Psychological manipulation is among the most favourite techniques applied by cyber attackers. Information gets gathered, fraud — committed and systems — accessed as soon as an employee is persuaded or motivated to take some measures or to recklessly reveal sensitive information.

Social Media

Social media stands out in a mass of traps where attackers are hunting for easy prey. Hackers hide their cobweb within unremarkable social media posts — at the Pentagon, for example, an employee followed a link on Twitter advertising a family trip offer. Just one click and the hackers got the access to the Pentagon’s assets. New York Times emphasised the frequent occurrence of breaches on social media due to people thinking their accounts are surrounded by friends only.

Possessing your log-in or personal data hackers can address you as a trusted organisation which knows exactly what to offer or to ask you about. Oversharing in a profile or in a correspondence feeds attackers giving them the details users would never think can compromise their businesses or companies they work for. Some specialists can be even meticulously selected as they represent a №1 target at some specific company. Authentication information, email addresses as well as a message text a hacker will send to an employee to procure the desirable data can be snatched from social media.

Profile information helps attackers personalise scams.

To avoid insider risks the technologies many companies are used to are not enough. Businesses have to resort to people analytics and statistical analysis. None of the abovementioned cases could have been detected without these means of control.

People analytics

You can receive unbiased staff assessment, provide yourself with recommendations which employee to give an access to the data or which tasks to allocate in order to mitigate risks, measure workplace environment health and discover employee moods by collecting staff correspondence with the help of profiling instruments.

Get detailed characteristics and relevant qualities of each employee

Profiling techniques include identification and determination of:

  • Thinking patterns
  • Personality traits and emotions
  • Loyalty and reliability level
  • Propensities and criminal tendencies

Statistics

Detect unusual communication and identify abnormal activity — for example, usage of command-line tools and editing binary files whereas these activities are not included into an employee’s job related tasks.

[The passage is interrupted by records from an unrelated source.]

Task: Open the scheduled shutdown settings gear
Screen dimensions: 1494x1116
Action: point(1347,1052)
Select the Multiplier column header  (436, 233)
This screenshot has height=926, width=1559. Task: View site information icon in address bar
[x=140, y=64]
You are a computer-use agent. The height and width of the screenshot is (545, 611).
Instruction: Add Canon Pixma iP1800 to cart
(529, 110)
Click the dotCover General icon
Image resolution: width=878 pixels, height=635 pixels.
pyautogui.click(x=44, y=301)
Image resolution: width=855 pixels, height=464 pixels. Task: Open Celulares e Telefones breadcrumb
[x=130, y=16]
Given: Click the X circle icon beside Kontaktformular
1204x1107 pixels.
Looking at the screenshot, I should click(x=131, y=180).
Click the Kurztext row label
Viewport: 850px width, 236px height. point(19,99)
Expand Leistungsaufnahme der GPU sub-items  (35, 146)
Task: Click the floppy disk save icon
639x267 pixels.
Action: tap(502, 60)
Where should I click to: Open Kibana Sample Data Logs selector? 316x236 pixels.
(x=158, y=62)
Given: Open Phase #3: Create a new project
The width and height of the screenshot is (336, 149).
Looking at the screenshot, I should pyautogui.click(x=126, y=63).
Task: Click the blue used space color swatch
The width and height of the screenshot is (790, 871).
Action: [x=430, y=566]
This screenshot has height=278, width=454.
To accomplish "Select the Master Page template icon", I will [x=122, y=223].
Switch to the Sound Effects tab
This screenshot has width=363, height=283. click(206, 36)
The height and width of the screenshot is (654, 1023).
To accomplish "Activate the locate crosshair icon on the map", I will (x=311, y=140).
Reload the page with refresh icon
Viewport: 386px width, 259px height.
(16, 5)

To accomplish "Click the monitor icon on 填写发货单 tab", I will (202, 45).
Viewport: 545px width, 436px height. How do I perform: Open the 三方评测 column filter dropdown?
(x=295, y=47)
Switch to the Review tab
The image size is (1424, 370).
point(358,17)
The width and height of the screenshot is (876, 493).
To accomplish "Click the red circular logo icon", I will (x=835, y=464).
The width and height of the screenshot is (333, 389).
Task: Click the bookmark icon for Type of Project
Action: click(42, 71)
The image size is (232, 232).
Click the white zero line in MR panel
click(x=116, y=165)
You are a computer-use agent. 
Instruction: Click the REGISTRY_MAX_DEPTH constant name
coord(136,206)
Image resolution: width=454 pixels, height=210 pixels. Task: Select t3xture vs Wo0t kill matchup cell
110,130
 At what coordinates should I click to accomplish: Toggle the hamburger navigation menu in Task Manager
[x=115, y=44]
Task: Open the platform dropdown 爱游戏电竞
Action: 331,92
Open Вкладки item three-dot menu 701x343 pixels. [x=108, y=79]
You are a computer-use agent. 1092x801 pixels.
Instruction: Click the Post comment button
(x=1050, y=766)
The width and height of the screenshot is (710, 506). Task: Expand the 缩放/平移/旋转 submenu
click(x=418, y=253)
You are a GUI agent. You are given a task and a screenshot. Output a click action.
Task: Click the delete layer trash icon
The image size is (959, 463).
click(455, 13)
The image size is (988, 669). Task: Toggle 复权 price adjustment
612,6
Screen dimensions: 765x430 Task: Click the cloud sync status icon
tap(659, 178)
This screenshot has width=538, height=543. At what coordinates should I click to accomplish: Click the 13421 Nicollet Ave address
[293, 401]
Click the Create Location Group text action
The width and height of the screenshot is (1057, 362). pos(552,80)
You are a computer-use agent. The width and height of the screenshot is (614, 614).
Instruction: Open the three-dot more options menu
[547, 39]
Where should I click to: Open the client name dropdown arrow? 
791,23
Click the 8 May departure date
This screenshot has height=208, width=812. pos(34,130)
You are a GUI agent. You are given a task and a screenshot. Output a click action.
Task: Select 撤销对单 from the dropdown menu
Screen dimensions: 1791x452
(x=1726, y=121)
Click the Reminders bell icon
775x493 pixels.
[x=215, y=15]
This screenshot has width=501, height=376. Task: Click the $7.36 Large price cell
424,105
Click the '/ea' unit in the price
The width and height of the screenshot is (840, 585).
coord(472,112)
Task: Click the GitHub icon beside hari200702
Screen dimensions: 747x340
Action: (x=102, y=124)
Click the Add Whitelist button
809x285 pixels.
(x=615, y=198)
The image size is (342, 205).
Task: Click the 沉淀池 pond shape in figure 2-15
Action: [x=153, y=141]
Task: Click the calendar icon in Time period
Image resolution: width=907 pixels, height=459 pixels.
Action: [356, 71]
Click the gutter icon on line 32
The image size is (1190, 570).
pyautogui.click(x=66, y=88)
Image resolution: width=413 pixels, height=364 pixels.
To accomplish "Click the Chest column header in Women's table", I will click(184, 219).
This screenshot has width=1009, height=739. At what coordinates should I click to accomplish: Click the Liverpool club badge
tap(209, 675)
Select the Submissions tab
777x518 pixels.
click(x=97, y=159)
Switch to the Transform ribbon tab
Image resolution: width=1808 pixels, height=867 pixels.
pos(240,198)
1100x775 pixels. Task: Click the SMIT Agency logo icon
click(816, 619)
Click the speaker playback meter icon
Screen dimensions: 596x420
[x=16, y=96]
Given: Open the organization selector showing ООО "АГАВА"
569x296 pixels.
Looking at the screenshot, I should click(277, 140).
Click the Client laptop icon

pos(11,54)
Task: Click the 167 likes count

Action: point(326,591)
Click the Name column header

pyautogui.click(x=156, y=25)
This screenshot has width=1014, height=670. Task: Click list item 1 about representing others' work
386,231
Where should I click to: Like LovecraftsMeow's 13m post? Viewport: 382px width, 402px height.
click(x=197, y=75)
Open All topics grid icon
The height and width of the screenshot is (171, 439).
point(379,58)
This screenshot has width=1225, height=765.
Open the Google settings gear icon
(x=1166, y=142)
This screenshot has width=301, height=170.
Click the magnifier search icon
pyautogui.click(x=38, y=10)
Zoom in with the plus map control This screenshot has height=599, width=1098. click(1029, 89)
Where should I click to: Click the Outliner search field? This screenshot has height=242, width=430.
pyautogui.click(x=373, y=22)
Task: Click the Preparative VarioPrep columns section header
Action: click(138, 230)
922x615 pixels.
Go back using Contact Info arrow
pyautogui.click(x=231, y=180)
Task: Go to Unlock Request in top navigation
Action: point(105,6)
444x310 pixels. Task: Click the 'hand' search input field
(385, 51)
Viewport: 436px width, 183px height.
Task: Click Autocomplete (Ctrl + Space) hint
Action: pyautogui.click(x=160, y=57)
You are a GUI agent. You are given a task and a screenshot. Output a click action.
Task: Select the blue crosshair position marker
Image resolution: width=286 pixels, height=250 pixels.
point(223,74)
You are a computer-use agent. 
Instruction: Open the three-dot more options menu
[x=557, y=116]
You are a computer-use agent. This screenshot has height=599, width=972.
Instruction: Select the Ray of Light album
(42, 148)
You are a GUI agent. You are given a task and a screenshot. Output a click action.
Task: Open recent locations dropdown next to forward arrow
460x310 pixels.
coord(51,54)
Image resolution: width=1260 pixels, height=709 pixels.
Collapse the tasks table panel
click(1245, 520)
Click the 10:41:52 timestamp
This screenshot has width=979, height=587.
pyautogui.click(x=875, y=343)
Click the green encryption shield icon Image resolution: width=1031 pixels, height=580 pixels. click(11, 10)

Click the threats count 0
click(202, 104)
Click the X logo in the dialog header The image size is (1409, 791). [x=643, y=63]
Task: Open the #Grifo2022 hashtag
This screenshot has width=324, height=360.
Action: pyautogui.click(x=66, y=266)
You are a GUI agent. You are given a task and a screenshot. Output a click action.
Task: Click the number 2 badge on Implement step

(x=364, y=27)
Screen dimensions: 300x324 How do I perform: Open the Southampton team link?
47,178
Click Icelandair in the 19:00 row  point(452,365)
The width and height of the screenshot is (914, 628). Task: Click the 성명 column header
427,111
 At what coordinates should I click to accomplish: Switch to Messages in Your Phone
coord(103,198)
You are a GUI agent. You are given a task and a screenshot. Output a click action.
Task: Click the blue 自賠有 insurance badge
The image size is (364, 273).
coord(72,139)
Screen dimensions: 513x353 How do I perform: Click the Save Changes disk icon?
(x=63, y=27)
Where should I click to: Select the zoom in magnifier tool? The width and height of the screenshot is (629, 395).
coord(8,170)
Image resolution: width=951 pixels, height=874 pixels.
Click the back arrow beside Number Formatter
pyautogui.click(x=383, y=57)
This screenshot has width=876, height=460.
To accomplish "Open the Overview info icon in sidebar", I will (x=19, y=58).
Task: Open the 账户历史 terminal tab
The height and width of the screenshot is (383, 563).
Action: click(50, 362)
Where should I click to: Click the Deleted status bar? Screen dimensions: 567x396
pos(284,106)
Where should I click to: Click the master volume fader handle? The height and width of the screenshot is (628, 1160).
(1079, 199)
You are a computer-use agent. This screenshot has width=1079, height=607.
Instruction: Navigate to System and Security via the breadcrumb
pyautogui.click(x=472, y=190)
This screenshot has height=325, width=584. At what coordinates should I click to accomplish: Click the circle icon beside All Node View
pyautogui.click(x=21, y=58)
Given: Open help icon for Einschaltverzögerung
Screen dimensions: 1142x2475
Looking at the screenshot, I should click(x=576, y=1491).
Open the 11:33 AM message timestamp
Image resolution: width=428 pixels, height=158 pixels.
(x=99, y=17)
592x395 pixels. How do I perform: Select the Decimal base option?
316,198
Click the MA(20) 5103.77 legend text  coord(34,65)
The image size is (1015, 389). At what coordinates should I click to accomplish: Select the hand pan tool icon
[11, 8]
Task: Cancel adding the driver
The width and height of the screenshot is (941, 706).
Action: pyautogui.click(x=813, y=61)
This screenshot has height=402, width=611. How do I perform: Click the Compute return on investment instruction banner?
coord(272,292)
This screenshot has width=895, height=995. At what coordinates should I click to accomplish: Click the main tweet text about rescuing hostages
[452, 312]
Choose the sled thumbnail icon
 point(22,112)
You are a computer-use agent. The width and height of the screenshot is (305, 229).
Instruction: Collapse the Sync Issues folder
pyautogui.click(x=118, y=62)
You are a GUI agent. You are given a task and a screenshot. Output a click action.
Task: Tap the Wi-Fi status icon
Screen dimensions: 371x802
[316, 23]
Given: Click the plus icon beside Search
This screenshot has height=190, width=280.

User behavior management and detection of atypical usage of technology

Capture abnormal connections via network, excessive amount of transferred or uploaded information, etc.

Technical measures

Protection from unsolicited correspondence and oversharing is possible and is necessary:

a comprehensive monitoring system can be integrated to provide you with full visibility into communication channels

access control issue should be tackled carefully — access to corporate social media as well as any other sensitive details should be given to a limited number of employees

make sure your policies conform to the current risk level

implement behavioral risk management program

Preventive measures will help businesses minimise the risks regarding both malicious and accidental data breaches as well as social media overexposure.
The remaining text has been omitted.